I've been out of commission for a few days. Not for my usual reasons of depression, confusion, or migraine due to some strange prescription drug cocktail overdose allergic reaction, but for something much, much worse.
Kori and I moved.
I hate moving. It's something that seems to be fated to happen only during periods of extreme weather conditions, or when you've sprained your ankle, or when something good comes on TV, or when the neighbors are making Stove Top Stuffing, or any other time when hauling gigantic pieces of ugly furniture in and out of dusty moving trucks in the middle of an unscheduled tornado would be inconvenient. The end result is often very pleasant - our new apartment, for example, has hot water - but the effort of moving your life from one place to another is just draining. Your legs turn to noodles from all the lifting, and I don't mean somewhat firm "al dente" noodles, but something more like those soggy noodles that were in the canned Chef Boyardee spaghetti that your mom fed you when you were young and which made you volcano barf like a frat boy after a keg stand.

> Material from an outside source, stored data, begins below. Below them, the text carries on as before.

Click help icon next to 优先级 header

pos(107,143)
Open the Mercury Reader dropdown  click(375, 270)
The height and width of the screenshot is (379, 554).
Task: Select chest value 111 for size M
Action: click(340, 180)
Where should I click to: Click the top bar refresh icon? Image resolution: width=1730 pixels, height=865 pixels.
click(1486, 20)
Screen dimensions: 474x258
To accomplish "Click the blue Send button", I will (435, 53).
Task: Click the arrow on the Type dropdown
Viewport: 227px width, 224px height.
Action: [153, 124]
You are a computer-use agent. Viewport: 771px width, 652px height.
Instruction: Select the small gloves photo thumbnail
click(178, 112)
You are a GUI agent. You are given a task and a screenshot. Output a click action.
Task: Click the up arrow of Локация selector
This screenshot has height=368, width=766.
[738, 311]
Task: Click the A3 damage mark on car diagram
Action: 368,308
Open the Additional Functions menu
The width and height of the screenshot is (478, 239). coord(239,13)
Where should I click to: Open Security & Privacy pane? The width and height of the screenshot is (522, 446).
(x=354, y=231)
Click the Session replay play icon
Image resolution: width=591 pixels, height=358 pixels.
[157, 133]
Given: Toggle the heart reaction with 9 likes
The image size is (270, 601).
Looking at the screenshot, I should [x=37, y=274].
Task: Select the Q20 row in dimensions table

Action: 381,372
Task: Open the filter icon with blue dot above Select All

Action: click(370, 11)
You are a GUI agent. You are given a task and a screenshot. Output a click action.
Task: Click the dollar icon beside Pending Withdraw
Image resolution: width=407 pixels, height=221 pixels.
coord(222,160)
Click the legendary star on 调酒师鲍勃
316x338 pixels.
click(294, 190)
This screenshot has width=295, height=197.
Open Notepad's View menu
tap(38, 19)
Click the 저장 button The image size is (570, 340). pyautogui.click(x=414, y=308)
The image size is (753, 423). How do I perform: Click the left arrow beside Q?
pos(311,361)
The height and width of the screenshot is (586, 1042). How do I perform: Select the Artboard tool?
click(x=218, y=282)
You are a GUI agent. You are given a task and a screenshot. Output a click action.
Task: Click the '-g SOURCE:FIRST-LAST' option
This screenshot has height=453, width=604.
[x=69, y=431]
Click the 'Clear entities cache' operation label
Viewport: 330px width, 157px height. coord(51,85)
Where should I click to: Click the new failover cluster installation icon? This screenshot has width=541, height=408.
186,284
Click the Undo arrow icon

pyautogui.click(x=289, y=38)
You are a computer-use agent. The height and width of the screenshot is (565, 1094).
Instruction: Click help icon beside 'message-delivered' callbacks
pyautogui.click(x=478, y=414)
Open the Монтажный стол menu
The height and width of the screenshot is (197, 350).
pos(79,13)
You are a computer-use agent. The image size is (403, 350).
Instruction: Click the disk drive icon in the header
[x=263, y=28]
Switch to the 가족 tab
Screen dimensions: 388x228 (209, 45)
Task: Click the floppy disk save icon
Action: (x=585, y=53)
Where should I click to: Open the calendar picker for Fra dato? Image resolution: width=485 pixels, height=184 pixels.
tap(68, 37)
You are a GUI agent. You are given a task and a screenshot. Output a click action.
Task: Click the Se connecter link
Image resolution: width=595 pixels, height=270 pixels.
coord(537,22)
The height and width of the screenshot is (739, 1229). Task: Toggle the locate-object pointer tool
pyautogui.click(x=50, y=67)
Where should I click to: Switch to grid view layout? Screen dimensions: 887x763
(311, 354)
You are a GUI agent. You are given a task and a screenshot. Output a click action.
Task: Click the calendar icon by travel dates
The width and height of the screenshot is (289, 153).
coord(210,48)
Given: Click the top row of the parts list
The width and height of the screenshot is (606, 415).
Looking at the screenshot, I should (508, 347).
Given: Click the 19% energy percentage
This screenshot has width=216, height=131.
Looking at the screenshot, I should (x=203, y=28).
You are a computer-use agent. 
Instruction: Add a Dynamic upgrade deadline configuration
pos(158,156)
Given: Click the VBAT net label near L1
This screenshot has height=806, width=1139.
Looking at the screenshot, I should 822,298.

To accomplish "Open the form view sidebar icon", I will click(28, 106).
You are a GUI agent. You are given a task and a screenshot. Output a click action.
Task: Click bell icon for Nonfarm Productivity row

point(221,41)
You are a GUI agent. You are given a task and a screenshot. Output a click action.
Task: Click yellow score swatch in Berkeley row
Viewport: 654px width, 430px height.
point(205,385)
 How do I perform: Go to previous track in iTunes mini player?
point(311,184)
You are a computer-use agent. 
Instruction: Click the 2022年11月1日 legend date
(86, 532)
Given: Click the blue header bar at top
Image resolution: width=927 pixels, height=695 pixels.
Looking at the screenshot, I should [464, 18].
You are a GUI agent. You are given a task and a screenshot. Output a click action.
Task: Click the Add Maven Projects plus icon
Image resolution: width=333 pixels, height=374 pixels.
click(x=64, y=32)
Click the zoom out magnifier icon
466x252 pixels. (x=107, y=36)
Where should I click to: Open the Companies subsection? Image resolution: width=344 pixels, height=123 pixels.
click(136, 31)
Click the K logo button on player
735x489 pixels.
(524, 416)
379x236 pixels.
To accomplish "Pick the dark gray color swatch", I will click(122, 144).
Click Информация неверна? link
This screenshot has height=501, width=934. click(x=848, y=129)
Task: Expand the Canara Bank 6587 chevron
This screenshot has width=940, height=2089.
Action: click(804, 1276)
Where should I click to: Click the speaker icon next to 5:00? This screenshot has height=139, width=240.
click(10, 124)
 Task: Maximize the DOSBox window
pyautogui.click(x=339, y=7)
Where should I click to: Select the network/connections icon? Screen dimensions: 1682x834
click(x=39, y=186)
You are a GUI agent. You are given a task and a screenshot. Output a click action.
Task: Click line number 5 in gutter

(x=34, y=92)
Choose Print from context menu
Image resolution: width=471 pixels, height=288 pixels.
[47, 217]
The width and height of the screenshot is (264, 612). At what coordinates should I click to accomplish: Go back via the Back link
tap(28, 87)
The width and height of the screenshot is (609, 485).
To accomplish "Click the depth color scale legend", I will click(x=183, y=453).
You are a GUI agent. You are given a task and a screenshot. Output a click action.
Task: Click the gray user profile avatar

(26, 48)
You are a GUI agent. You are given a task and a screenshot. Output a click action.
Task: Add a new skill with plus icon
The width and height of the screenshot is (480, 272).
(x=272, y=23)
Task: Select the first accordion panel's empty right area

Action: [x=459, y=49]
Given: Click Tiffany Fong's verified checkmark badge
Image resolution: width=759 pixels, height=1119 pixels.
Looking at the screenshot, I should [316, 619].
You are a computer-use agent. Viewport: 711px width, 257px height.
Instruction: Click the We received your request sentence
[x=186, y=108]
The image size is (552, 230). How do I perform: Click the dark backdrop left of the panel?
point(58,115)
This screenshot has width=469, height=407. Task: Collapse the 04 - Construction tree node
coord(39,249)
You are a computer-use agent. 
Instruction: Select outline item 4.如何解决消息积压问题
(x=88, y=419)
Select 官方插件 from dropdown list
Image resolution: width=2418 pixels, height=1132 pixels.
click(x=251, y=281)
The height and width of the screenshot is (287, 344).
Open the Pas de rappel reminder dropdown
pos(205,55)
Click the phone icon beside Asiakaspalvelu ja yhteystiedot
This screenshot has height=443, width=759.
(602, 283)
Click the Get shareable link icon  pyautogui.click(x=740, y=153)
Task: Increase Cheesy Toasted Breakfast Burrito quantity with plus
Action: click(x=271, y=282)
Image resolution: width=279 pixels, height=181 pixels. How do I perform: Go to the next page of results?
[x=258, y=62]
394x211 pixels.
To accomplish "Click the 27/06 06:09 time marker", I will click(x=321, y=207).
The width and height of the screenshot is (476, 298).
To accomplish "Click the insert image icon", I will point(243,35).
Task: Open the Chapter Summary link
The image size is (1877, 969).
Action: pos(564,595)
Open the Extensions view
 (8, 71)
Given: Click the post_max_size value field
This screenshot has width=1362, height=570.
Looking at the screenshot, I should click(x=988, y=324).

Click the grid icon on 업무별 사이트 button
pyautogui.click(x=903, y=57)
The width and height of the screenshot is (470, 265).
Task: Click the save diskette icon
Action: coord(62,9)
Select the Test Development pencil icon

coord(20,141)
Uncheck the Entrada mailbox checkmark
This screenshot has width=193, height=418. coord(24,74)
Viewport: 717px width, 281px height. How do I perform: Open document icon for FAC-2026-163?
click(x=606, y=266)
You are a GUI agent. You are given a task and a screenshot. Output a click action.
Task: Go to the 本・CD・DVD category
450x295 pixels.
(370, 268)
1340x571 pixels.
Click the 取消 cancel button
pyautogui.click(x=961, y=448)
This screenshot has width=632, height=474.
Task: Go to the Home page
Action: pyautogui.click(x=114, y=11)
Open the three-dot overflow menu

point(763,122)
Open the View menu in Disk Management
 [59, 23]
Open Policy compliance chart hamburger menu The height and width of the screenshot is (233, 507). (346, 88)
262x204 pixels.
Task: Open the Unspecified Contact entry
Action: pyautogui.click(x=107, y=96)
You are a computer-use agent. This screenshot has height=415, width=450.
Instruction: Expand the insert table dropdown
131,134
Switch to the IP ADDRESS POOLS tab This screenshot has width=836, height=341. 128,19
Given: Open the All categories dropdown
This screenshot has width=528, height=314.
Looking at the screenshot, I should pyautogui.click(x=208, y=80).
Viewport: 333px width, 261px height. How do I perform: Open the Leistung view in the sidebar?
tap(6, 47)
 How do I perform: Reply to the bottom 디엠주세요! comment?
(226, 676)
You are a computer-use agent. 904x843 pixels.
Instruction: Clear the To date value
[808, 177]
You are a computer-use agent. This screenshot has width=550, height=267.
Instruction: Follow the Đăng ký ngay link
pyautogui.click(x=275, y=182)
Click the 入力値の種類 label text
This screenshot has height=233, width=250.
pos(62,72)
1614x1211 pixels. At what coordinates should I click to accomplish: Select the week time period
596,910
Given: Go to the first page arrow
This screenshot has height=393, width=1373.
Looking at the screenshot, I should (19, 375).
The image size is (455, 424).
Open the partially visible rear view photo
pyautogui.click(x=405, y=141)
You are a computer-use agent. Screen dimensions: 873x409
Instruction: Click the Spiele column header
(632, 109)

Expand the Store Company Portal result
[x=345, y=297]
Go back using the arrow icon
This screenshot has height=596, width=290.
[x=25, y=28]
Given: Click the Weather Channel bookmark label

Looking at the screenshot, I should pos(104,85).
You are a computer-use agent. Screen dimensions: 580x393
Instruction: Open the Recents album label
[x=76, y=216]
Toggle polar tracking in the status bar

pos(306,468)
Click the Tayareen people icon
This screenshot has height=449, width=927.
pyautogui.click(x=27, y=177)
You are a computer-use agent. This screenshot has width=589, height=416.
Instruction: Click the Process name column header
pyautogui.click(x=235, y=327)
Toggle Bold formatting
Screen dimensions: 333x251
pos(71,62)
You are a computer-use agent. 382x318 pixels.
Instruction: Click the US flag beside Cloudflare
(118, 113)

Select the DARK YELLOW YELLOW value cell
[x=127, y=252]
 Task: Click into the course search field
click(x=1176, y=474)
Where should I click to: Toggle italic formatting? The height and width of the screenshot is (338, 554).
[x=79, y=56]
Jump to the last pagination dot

That aside, there was one fabulous event that occurred three days ago which I never would have experienced had it not been for the move. My view of the universe changed completely in a period of several seconds, and I owe it all to U-Haul (for those of my readers who live in countries that have adopted the metric system (i.e. - anybody but us), U-Haul is an American company which rents out moving trucks to idiots who think that they'll save a few bucks by scraping, dinging, and otherwise destroying everything they own rather than paying some escaped prisoners to destroy furniture for them (although the furniture winds up getting destroyed in either scenario, the escaped prisoners probably have moving insurance and will pay you to cover any damages incurred during the move (they might send thugs over to your new digs later to rough you up for having made use of the insurance, but that's another matter))).
Like other great discoveries, it happened as the result of a mistake: penicillin, lite beer, and "I Can't Believe It's Not Butter" were all discovered by people who slipped up during normal work routines. Somebody trips on a cord, the computer is unplugged during some intense calculations, atoms are split, protons are rethingamajigged, and we suddenly have Splenda which makes the entire stupid Atkins craze possible, leading to overly sweet soda pop and peanut butter cups that, although very much like the "real" thing, give you Mega-Diarrhea. You get the idea.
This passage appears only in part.